As the president spoke, thousands of Brazilians demonstrated in Rio de Janeiro, Sao Paulo and the capital of Brasilia demanding the government announce concrete actions to curb the fires.
People also banged pots from their homes, a traditional mode of protest in South America.
Demonstrators gathered outside Brazilian embassies in Paris, London, Geneva and Bogota, Colombia, to urge Brazil to do more to fight the fires.
Larger protests were held in Uruguay and Argentina.
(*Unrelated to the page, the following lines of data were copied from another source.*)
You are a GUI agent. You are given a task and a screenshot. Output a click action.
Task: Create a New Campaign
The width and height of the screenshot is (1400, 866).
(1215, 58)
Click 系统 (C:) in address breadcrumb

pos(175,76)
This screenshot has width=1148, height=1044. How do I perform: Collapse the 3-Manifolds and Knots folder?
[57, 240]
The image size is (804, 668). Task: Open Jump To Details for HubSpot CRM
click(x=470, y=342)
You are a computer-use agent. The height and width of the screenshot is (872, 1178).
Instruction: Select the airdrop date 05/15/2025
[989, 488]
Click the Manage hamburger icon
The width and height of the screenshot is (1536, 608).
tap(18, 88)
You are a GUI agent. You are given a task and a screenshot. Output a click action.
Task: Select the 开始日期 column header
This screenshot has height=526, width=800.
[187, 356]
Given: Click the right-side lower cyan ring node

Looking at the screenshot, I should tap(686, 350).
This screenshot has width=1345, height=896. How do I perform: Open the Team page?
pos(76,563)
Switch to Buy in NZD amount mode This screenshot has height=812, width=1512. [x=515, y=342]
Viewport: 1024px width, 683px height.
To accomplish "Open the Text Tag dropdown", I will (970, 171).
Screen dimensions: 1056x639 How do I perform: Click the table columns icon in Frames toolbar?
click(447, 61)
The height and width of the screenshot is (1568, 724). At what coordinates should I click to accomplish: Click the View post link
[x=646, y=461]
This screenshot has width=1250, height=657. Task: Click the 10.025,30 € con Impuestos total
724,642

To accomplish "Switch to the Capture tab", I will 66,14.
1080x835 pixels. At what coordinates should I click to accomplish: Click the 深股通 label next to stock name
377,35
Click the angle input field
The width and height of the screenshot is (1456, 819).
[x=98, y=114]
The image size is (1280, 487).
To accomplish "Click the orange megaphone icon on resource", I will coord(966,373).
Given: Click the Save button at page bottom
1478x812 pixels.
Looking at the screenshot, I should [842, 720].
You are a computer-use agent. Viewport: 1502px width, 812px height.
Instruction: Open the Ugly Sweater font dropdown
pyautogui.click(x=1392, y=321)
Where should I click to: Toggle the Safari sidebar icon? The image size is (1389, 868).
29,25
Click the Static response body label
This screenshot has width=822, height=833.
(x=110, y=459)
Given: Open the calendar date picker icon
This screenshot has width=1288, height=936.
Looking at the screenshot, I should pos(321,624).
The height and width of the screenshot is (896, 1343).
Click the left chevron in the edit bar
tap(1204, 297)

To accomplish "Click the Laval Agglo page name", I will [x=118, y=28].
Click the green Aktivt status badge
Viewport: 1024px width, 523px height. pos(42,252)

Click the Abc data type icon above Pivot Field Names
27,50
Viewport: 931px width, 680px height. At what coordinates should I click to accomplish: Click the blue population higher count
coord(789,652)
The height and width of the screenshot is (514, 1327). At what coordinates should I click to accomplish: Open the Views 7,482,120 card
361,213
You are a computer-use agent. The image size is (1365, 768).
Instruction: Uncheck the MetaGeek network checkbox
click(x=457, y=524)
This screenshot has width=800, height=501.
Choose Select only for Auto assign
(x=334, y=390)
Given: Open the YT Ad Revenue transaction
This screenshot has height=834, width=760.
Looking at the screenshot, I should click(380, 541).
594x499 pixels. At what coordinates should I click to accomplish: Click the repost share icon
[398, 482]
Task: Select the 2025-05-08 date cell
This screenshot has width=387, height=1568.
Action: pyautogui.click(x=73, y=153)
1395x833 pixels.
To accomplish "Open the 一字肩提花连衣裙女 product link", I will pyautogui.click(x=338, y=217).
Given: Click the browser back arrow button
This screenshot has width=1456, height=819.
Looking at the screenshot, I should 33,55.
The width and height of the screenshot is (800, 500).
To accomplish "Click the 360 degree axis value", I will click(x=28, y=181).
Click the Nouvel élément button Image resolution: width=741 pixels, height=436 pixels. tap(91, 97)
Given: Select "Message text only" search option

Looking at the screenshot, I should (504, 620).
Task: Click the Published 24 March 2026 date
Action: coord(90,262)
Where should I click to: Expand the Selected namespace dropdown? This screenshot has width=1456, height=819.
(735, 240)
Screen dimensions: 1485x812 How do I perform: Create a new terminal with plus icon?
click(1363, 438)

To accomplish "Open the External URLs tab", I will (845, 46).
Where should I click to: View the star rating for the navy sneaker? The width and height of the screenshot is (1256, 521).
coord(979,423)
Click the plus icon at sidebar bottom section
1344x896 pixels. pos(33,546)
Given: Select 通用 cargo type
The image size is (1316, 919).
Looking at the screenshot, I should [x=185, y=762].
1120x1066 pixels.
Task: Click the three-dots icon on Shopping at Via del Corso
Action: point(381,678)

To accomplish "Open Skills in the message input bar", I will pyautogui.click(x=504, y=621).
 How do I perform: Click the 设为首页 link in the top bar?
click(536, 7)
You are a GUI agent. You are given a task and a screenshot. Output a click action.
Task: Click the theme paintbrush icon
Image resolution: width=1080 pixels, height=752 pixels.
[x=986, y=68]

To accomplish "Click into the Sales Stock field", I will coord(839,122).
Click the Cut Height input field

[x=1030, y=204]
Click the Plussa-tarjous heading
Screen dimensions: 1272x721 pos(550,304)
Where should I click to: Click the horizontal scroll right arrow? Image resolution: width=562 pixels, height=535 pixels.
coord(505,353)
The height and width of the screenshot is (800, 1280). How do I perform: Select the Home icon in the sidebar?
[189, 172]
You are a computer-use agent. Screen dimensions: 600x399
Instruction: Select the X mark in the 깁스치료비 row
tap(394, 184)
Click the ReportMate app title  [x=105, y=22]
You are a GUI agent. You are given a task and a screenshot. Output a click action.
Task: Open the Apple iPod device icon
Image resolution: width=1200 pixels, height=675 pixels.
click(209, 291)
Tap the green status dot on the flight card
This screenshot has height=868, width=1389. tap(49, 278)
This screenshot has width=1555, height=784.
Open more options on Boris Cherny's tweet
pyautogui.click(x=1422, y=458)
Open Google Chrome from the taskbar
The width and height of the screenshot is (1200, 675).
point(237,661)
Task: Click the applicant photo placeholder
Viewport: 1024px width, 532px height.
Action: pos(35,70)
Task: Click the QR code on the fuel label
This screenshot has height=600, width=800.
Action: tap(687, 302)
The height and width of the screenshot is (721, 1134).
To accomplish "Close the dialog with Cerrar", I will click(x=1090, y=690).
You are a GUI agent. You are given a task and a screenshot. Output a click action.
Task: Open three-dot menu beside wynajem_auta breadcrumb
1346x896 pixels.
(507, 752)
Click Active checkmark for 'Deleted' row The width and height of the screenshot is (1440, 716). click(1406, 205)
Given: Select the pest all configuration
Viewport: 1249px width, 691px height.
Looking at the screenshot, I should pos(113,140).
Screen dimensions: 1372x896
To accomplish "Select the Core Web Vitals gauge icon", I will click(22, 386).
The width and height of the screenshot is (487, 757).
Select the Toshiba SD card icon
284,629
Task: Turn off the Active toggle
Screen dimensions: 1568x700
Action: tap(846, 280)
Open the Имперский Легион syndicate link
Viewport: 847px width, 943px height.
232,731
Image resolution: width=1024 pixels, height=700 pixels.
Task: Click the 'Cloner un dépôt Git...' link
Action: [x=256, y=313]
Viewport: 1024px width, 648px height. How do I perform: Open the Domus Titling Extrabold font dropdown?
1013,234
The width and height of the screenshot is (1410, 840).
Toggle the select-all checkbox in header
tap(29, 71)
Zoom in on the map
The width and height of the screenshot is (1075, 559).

Hundreds also protested in Chile, Ecuador and Peru.
In escalating tension over the fires, French president Emmanuel Macron accused Mr Bolsonaro of lying to him and threatened to block a European Union trade deal with several South American states, including Brazil.
Ahead of the G7 summit in France this weekend, Mr Macron questioned Mr Bolsonaro's trustworthiness.
Mr Macron said Brazilian statements and decisions indicate Mr Bolsonaro "has decided to not respect his commitments on the climate, nor to involve himself on the issue of biodiversity”.
He said France now opposes an EU trade deal “in its current state” with the bloc of South American nations that includes Brazil, Argentina, Paraguay and Uruguay.
Mr Bolsonaro has accused Mr Macron of politicising the issue, and his government said European countries are exaggerating Brazil's environmental problems in order to disrupt its commercial interests
But neighbouring Bolivia and Paraguay have also struggled to contain fires that swept through woods and fields, in many cases set to clear land for farming.
About 2,900 square miles of land has been affected in Bolivia, defence minister Javier Zavaleta said.
Some 140 square miles have burned in northern Paraguay, near the borders with Brazil and Bolivia, said Joaquin Roa, a Paraguayan state emergency official.
Close to 20% of the Amazon has already been deforested, said Thomas Lovejoy, a George Mason University environmental scientist.
US president Donald Trump said on Friday that he had spoken with Mr Bolsonaro.
"Our future Trade prospects are very exciting and our relationship is strong, perhaps stronger than ever before," Mr Trump tweeted. "I told him if the United States can help with the Amazon Rainforest fires, we stand ready to assist!"
Argentina, which is struggling with rising poverty and austerity measures, has offered to send emergency workers to Brazil and Bolivia to help battle the fires. Chile also offered aid.
Mr Bolsonaro, who has said he wants to convert land for cattle pastures and soybean farms, said it was difficult to curb increasing deforestation with limited resources.
"It's not easy to fight deforestation, our Amazon area is bigger than all of Europe," he said. "We'll do what we can to fight this crime."